The night before the launch a decision had to be made regarding launch safety. The discussion among engineers and managers leading to this decision included concern that the probability of failure of the O‐rings depended on the temperature at launch, which was forecasted to be 31 degrees F. There are strong engineering reasons based on the composition of O‐rings to support the judgment that failure probability may rise monotonically as temperature drops. One other variable, the pressure at which safety testing for field join leaks was performed, was available, but its relevance to the failure process was unclear.
The data set includes the temperature and the number of O‐ring failures for the 23 shuttle flights previous to the Challenger disaster. No previous liftoff temperature was below 53 degrees F. So tremendous extrapolation must be done from the given data to assess risk at 31 degrees F. However it is obvious (from the plot) the risk is high at 31 degrees F.
The task is to predict the Chance of one of the O‐rings would fail when the launch temperature is below freezing.
orings = read.table("http://archive.ics.uci.edu/ml/machine-learning-databases/space-shuttle/o-ring-erosion-or-blowby.data")
orings
## V1 V2 V3 V4 V5
## 1 6 0 66 50 1
## 2 6 1 70 50 2
## 3 6 0 69 50 3
## 4 6 0 68 50 4
## 5 6 0 67 50 5
## 6 6 0 72 50 6
## 7 6 0 73 100 7
## 8 6 0 70 100 8
## 9 6 1 57 200 9
## 10 6 1 63 200 10
## 11 6 1 70 200 11
## 12 6 0 78 200 12
## 13 6 0 67 200 13
## 14 6 2 53 200 14
## 15 6 0 67 200 15
## 16 6 0 75 200 16
## 17 6 0 70 200 17
## 18 6 0 81 200 18
## 19 6 0 76 200 19
## 20 6 0 79 200 20
## 21 6 2 75 200 21
## 22 6 0 76 200 22
## 23 6 1 58 200 23
orings=orings[, c(2:3)]
names(orings)=c("damage", "temp")
orings[order(orings$temp),]
## damage temp
## 14 2 53
## 9 1 57
## 23 1 58
## 10 1 63
## 1 0 66
## 5 0 67
## 13 0 67
## 15 0 67
## 4 0 68
## 3 0 69
## 2 1 70
## 8 0 70
## 11 1 70
## 17 0 70
## 6 0 72
## 7 0 73
## 16 0 75
## 21 2 75
## 19 0 76
## 22 0 76
## 12 0 78
## 20 0 79
## 18 0 81
logitmod=glm(cbind(damage, 6-damage) ~ temp, family=binomial, data=orings)
summary(logitmod)
##
## Call:
## glm(formula = cbind(damage, 6 - damage) ~ temp, family = binomial,
## data = orings)
##
## Deviance Residuals:
## Min 1Q Median 3Q Max
## -0.95227 -0.78299 -0.54117 -0.04379 2.65152
##
## Coefficients:
## Estimate Std. Error z value Pr(>|z|)
## (Intercept) 5.08498 3.05247 1.666 0.0957 .

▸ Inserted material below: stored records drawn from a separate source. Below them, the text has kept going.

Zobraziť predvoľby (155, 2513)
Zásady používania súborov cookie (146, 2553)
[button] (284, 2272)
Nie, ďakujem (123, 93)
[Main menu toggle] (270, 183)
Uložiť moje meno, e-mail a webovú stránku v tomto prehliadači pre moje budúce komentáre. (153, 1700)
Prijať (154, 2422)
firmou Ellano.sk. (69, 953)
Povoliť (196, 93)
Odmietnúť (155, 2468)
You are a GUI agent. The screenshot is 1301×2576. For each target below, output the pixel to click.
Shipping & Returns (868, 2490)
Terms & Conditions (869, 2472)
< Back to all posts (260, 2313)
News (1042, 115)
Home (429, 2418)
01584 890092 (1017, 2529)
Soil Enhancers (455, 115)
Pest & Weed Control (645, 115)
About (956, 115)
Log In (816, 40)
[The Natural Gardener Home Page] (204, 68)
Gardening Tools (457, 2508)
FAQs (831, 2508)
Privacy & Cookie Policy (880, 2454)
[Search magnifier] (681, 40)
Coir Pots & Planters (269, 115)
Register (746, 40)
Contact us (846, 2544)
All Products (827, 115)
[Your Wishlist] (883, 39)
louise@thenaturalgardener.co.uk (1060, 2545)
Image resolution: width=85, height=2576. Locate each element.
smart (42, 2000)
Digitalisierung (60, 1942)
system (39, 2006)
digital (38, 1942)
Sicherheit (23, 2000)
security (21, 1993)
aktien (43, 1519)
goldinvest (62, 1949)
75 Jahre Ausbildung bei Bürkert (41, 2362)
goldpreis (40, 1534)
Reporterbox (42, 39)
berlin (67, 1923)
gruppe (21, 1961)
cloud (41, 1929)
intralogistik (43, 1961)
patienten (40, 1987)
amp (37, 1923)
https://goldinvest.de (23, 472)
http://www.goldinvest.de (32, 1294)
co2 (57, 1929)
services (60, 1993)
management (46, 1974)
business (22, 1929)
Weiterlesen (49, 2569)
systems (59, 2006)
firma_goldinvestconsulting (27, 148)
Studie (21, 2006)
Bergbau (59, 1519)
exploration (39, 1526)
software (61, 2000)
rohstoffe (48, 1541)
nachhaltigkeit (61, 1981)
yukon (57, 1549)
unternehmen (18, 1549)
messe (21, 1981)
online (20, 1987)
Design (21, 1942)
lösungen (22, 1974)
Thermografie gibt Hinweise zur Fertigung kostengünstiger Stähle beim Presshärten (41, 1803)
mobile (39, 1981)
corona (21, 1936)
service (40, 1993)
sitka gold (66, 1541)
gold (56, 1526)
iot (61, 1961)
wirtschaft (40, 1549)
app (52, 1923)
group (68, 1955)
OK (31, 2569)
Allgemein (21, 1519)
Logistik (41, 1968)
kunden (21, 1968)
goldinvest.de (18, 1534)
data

## temp -0.11560 0.04702 -2.458 0.0140 *
## ---
## Signif. codes: 0 '***' 0.001 '**' 0.01 '*' 0.05 '.' 0.1 ' ' 1
##
## (Dispersion parameter for binomial family taken to be 1)
##
## Null deviance: 24.230 on 22 degrees of freedom
## Residual deviance: 18.086 on 21 degrees of freedom
## AIC: 35.647
##
## Number of Fisher Scoring iterations: 5
predict(logitmod, data.frame(temp=31), type="response")
## 1
## 0.8177744
min.temp=31; max.temp=max(orings$temp)
plot(orings$temp, orings$damage/6,
xlim=c(min.temp, max.temp), ylim=c(0,1),
xlab="Temp", ylab="Chance of Damage")
newtemp = seq(min.temp, max.temp, length=100)
phat = predict(logitmod, data.frame(temp=newtemp), type="response")
lines(newtemp, phat, col="red")
Consider the following simple example: Y = 1 if x1 + x2 > 0, Y=0, otherwise.
x = matrix(runif(20), 10, 2)
y = ifelse(x[,1]+x[,2]>1, 1, 0);
plot(x[,1], x[,2], type="n", xlab="", ylab="");
text(x[,1], x[,2], y )
myfit=glm(y~x, family=binomial)
## Warning: glm.fit: algorithm did not converge
## Warning: glm.fit: fitted probabilities numerically 0 or 1 occurred
summary(myfit)
##
## Call:
## glm(formula = y ~ x, family = binomial)
##
## Deviance Residuals:
## Min 1Q Median 3Q Max
## -1.965e-05 -2.110e-08 -2.110e-08 2.110e-08 2.391e-05
##
## Coefficients:
## Estimate Std. Error z value Pr(>|z|)
## (Intercept) -345.5 395361.0 -0.001 0.999
## x1 353.5 408387.0 0.001 0.999
## x2 361.4 418630.2 0.001 0.999
##
## (Dispersion parameter for binomial family taken to be 1)
##
## Null deviance: 1.3460e+01 on 9 degrees of freedom
## Residual deviance: 1.1345e-09 on 7 degrees of freedom
## AIC: 6
##
## Number of Fisher Scoring iterations: 25
When the two group data (based on Y value) can be seperated by a linear function of x, i.e., linearly separable, then the logistic model would encounter some convergence issue, since the MLE of beta would converge to infinity or negative-infinity.